Now, I provide my own response to Prof. Dettwyler:

(*ahem*)


Yes Professor, it is very wrong and you ought to feel ashamed of yourself.

It is very wrong to think that anybody rotting and dying in a dictator’s dungeon is “getting what they deserve”. I am astonished that anyone needs reminding of this. Apparently you do however, so I will repeat it: nobody deserves it. Nobody, whether American or Korean or whatever arbitrary distinction we happen to give them. No Human Being deserves it.

It should go without saying, but it clearly doesn’t. There’s a callousness throughout your post which makes it necessary to repeat. It does make me question your concern for the “other people in North Korea who are suffering” whom you so disingenuously invoke; if one person tortured to death for a petty crime is so unworthy of your sympathy, what makes anyone else? They failed to obey the laws of their land as well (namely, offending their thin-skinned god-king); by your logic surely they “got what they deserved” as well, no?
            No? Then what is the difference?

            Furthermore, how does concern for the one preclude concern for the other? Compassion is not finite; it does not need to be rationed (though yours apparently is).
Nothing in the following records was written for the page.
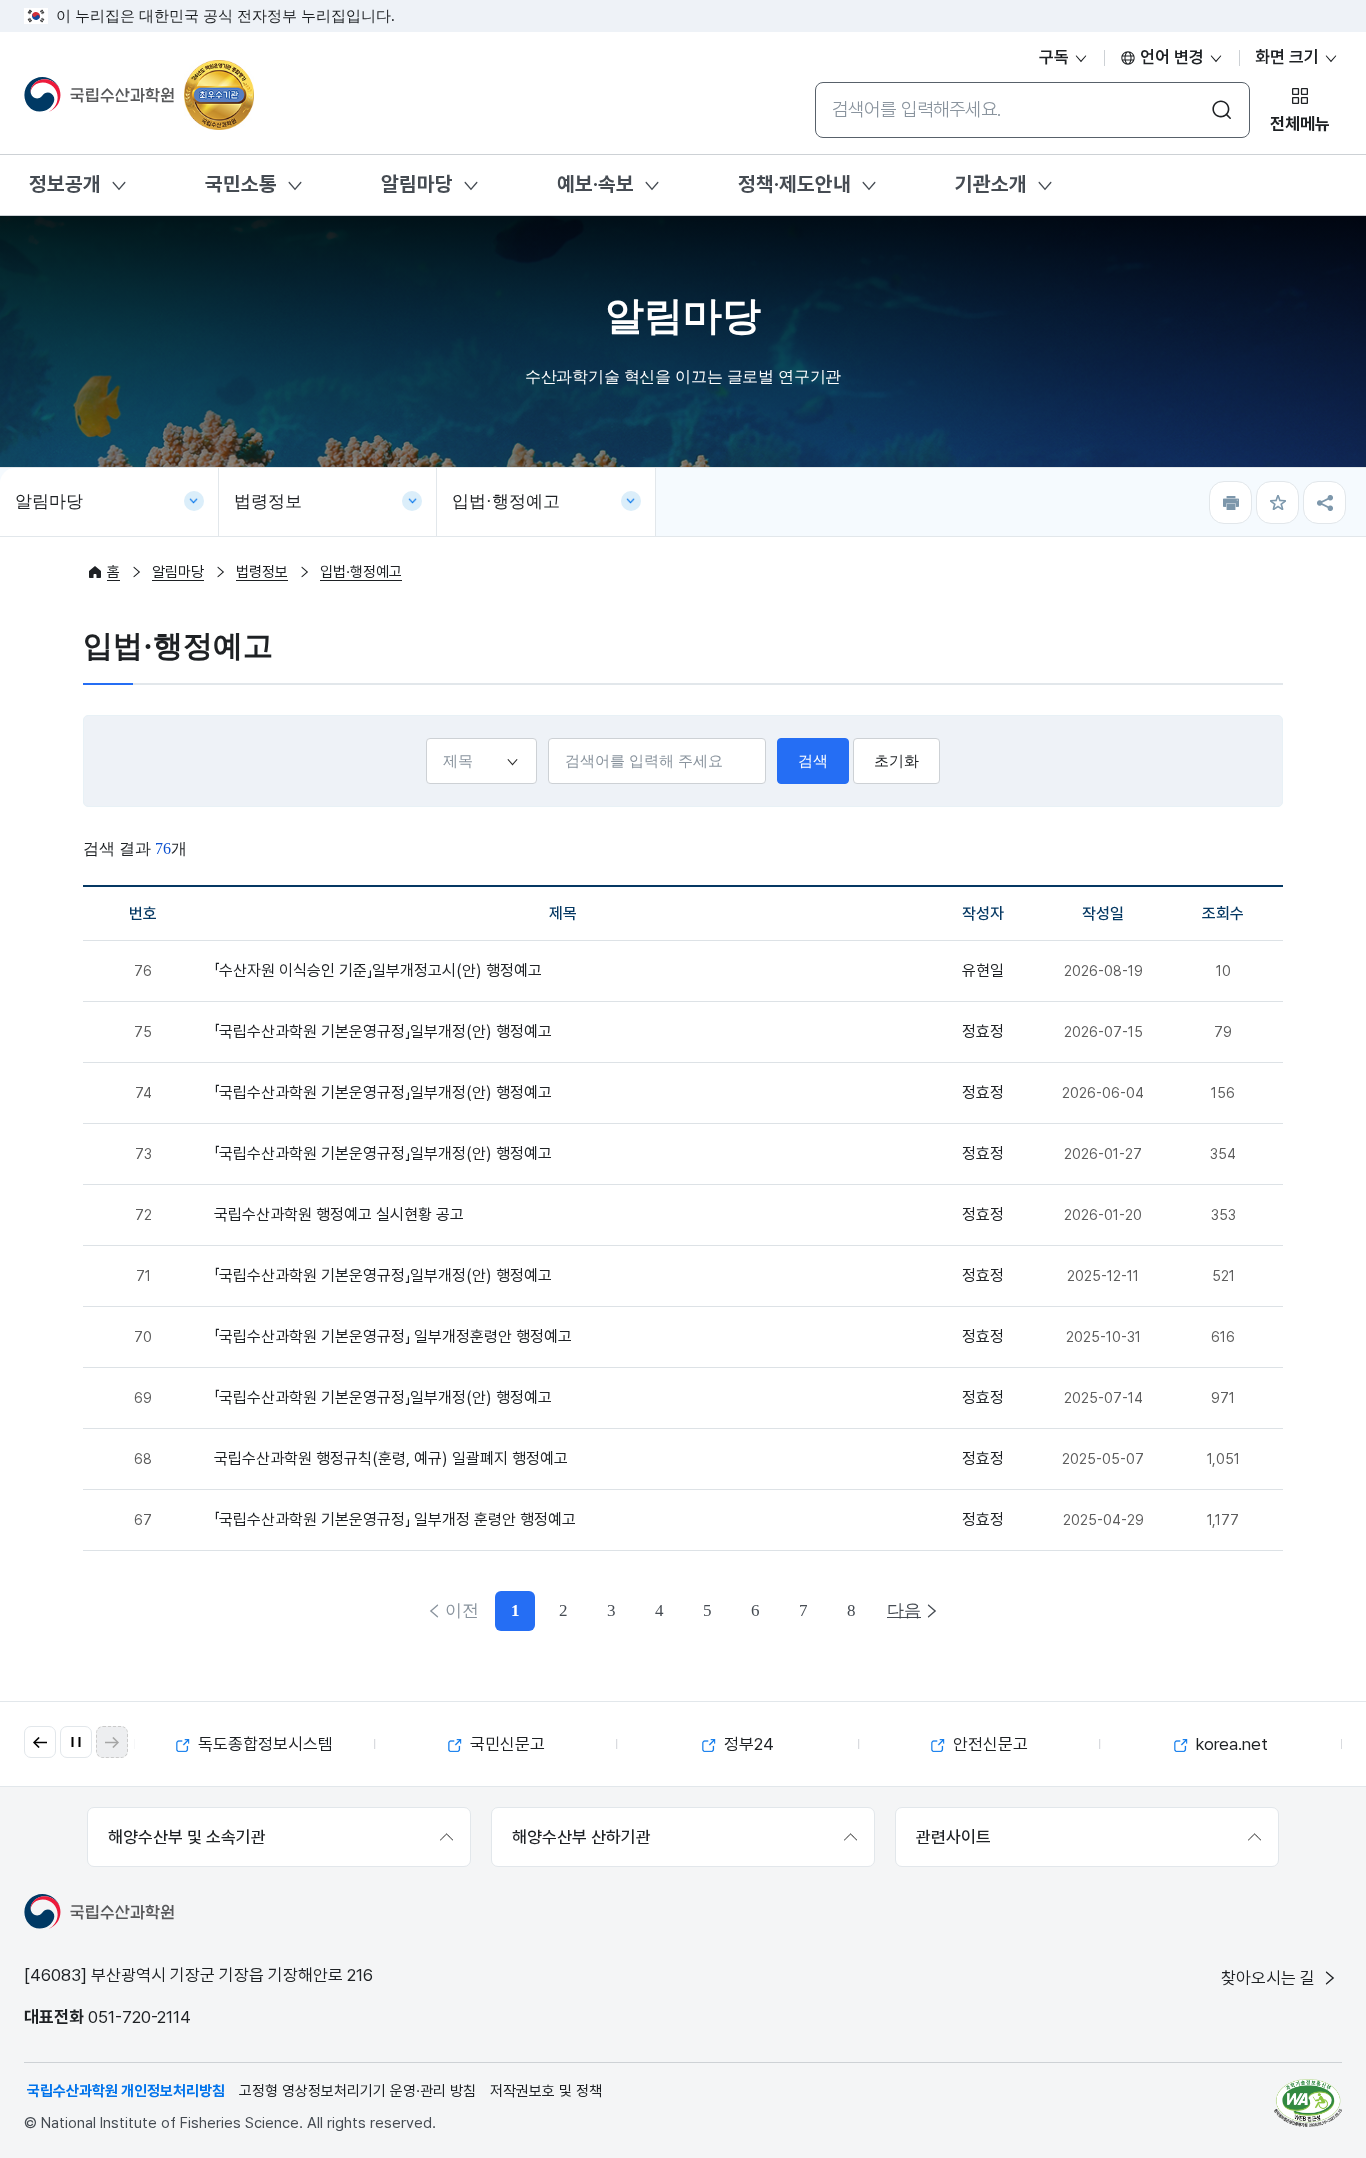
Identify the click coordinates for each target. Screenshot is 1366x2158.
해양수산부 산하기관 (581, 1837)
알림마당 (417, 184)
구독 (1056, 57)
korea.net (1230, 1744)
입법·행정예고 (506, 501)
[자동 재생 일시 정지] (76, 1742)
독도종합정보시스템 (263, 1744)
            I suspect you don’t actually give a damn about the long suffering people of North Korea (your sympathy in this case clearly being for the regime), but use them to dignify your own prejudices. You heap adjectives on this young man – “spoiled, naive, arrogant, white, rich, clueles (sic)” – whom you’ve never met, and is no longer here to defend himself. From what I gather, he was never enrolled in any of your classes (being a student of the University of Virginia I understand, many miles from your office) and never cried to you for marks. He certainly never raped anyone. These are projections that have more to do with archetypes of your own invention that with Otto Warmbier.
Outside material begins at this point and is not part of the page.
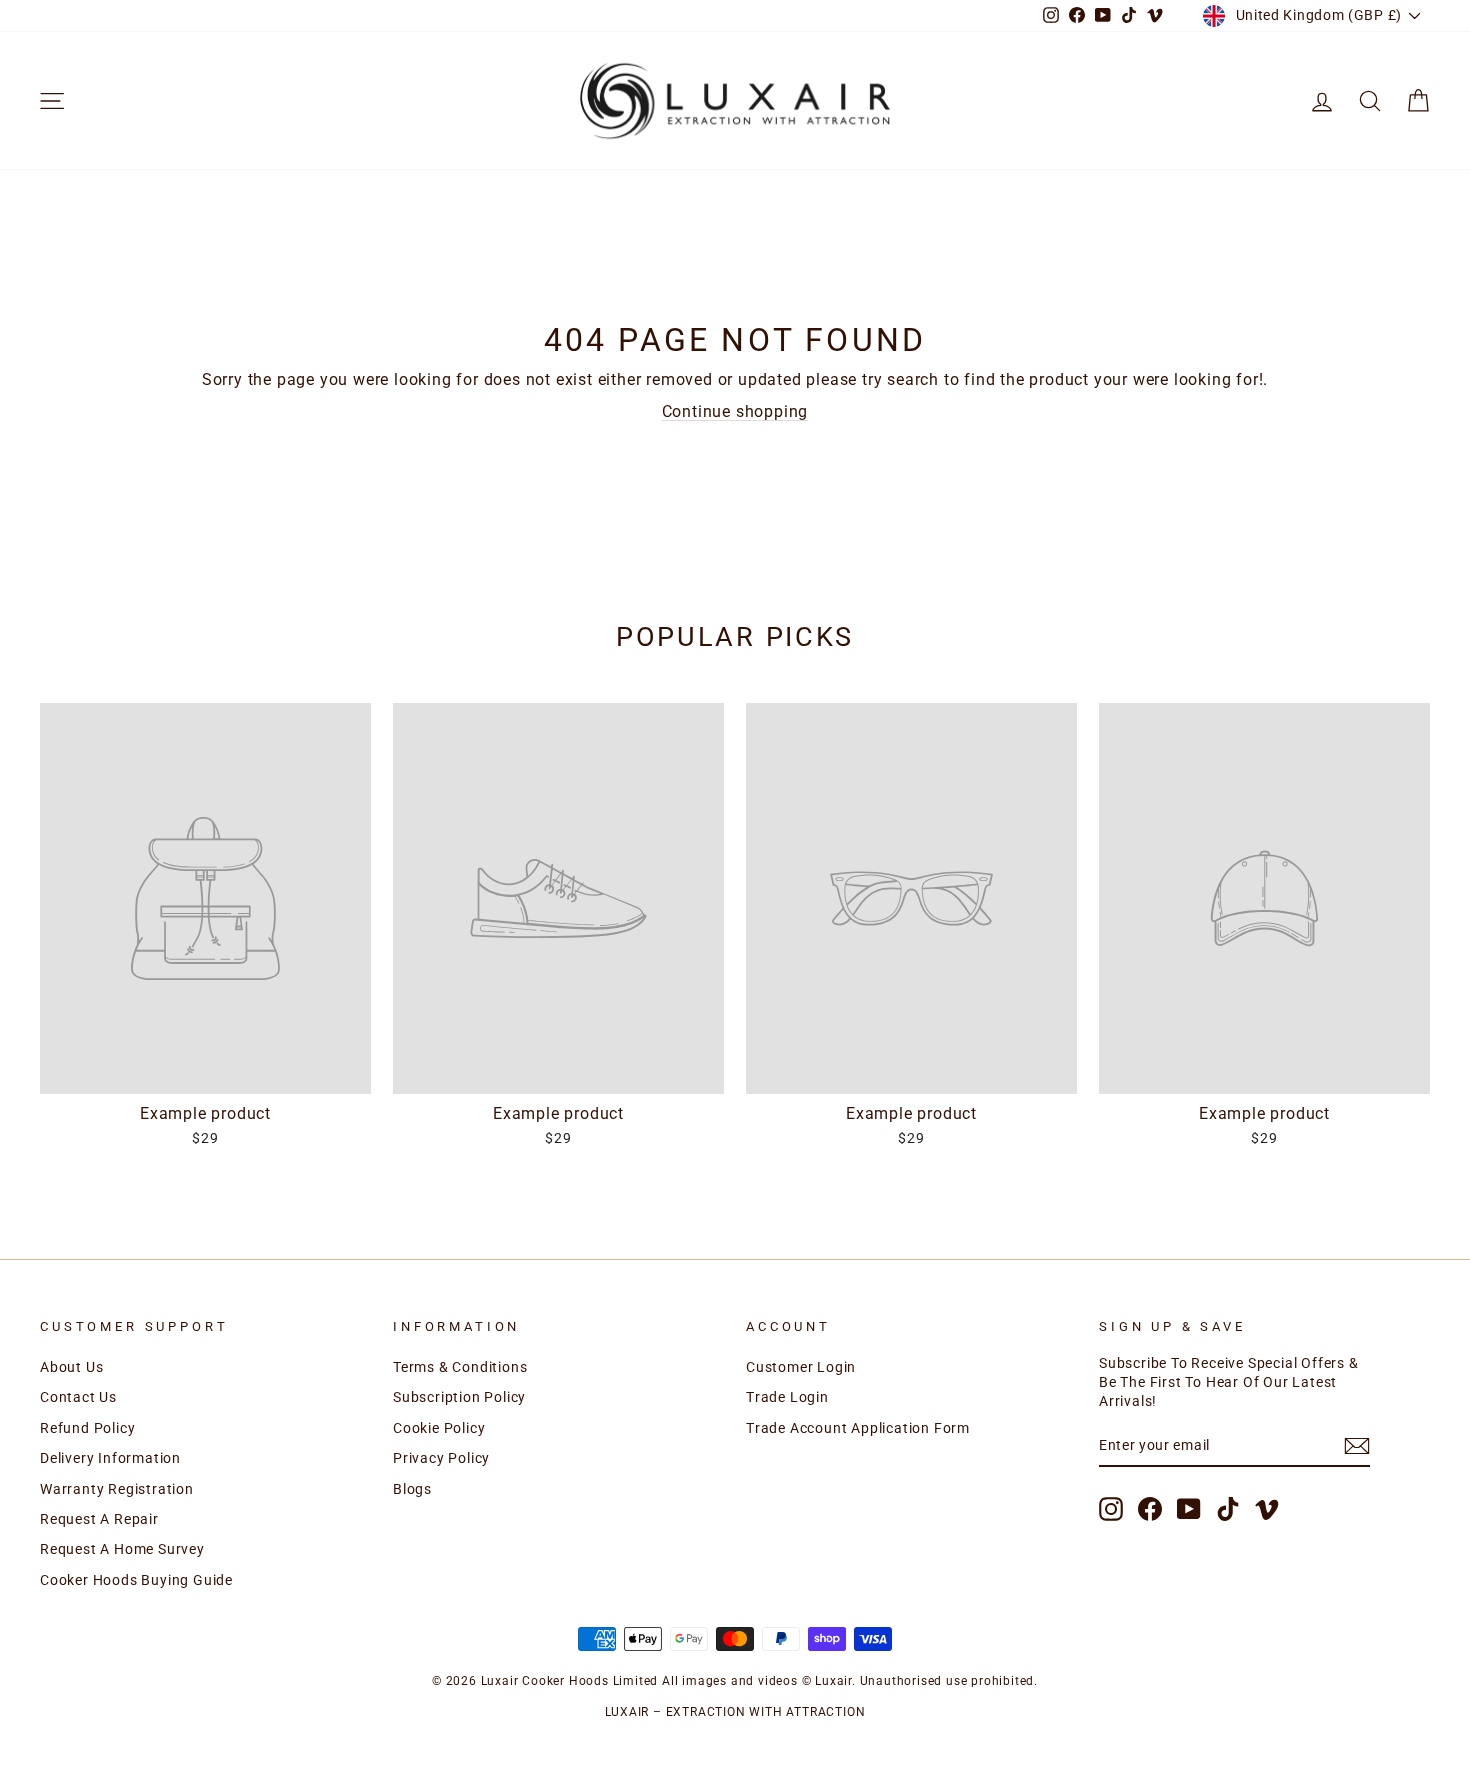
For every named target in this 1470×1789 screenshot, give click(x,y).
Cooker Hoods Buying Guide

            Perhaps you’ve replaced him with a composite of annoying students from your own experience. Perhaps you have had bad experiences, and perhaps you have a right to feel bitter. But I would caution against letting your bitterness overwhelm your basic decency. Remember, this was a person you had never met, and who had not actually done you any wrong. Are you really going to claim that justice was served? (In which case, what of the “all the other” people of North Korea serving similar sentences for similar “crimes”?). Does that kind of student (which Warmbier may or may not have been) really anger you more than the regime that killed him? Would you look his mother and father in the eye and say to their face what you wrote: not only did their son “get what he deserved”, but it was their fault?  

            Think carefully of your answer: it will reflect far more on you than on them.